Across the entries below, tally every line that holds the string "computer" and reply with the number only.

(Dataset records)
------------------------------------------------------------------------

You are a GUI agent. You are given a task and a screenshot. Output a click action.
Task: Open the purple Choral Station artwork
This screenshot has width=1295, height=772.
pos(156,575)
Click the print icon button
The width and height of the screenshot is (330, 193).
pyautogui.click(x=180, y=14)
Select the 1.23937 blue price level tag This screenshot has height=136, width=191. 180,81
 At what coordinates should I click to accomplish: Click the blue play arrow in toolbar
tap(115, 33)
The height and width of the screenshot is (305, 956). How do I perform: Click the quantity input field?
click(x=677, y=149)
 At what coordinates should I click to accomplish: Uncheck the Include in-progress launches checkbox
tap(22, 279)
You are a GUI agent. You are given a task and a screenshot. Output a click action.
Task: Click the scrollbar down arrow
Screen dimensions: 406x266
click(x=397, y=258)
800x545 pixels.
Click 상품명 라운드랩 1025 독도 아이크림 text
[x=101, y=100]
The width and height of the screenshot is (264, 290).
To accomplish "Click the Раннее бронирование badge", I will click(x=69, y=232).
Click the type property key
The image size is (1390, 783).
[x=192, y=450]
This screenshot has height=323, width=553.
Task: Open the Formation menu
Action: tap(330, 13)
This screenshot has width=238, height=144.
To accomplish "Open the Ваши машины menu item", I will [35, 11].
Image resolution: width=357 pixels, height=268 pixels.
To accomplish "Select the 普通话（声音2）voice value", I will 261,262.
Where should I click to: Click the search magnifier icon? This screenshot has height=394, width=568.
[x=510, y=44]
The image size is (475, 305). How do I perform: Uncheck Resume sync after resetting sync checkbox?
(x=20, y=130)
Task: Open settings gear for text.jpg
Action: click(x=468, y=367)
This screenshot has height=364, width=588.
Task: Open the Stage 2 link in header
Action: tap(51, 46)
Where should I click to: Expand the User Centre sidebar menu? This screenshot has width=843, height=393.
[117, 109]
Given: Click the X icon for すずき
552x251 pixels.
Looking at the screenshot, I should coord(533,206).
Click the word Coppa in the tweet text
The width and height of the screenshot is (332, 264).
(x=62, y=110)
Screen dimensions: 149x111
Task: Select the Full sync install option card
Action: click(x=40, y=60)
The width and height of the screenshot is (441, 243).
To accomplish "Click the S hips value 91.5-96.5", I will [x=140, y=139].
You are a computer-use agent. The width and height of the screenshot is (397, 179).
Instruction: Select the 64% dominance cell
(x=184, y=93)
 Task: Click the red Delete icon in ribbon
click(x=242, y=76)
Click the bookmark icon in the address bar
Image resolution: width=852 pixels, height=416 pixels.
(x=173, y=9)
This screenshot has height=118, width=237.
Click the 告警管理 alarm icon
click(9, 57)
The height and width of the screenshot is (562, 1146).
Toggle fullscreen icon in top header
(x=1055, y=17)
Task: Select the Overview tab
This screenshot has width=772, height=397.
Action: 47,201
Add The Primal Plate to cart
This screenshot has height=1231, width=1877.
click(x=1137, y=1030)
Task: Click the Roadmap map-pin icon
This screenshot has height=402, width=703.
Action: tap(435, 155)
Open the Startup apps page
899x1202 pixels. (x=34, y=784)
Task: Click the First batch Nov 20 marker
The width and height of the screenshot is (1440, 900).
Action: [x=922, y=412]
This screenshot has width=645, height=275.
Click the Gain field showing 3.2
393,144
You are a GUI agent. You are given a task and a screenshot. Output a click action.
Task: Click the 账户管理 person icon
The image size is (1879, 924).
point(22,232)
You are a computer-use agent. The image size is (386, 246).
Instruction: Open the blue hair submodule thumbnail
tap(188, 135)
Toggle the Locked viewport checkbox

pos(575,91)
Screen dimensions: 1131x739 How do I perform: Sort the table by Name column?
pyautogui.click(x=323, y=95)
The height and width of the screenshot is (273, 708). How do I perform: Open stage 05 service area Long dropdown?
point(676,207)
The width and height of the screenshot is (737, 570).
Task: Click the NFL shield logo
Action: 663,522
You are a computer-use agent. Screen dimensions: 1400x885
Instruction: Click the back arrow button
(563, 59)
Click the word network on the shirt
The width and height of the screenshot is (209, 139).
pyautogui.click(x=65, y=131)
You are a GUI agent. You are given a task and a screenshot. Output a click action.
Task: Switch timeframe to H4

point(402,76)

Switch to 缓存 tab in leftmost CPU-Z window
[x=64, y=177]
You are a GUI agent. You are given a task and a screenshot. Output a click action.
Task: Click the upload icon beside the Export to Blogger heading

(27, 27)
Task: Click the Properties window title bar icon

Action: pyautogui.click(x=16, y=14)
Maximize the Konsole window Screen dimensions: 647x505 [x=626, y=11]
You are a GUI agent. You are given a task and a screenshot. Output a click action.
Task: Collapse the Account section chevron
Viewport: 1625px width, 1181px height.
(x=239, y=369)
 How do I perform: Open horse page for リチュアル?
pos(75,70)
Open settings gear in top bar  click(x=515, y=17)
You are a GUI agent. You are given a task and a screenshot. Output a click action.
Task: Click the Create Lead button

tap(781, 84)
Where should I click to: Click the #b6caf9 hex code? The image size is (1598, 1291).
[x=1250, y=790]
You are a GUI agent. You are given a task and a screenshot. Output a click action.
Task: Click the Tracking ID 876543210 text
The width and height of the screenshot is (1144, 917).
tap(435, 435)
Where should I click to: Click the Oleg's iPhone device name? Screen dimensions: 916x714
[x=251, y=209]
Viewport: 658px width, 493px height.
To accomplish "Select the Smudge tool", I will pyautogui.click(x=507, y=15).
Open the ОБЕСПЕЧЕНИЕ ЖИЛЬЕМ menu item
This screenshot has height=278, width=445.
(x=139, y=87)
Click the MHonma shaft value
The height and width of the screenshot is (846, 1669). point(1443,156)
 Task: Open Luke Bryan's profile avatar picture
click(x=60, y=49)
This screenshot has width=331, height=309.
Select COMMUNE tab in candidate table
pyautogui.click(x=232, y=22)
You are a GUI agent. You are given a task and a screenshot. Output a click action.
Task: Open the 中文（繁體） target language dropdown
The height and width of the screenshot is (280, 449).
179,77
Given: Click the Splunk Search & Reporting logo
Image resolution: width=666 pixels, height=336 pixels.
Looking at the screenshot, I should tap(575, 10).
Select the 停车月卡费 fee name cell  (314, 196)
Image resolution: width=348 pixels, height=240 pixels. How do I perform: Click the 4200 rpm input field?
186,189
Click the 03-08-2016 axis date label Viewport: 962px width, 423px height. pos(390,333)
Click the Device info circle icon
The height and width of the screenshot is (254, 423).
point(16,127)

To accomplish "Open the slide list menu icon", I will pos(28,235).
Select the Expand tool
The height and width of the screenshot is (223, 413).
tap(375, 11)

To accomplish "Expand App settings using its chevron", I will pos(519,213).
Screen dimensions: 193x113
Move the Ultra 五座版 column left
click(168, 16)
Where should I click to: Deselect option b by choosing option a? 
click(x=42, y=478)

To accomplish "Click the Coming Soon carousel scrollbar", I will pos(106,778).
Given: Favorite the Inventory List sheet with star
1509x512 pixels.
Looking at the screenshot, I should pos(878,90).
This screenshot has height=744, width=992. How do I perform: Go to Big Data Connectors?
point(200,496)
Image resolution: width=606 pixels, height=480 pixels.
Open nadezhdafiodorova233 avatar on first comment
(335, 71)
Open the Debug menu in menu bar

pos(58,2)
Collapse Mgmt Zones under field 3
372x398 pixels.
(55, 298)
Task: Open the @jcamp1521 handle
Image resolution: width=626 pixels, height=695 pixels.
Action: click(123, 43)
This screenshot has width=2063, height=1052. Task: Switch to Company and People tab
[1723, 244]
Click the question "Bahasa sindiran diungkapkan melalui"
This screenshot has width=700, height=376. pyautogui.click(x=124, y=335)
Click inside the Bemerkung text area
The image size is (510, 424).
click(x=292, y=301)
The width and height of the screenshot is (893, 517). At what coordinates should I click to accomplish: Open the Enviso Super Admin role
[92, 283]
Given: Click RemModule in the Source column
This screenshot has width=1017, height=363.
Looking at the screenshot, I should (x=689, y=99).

------------------------------------------------------------------------

### Output for this task
3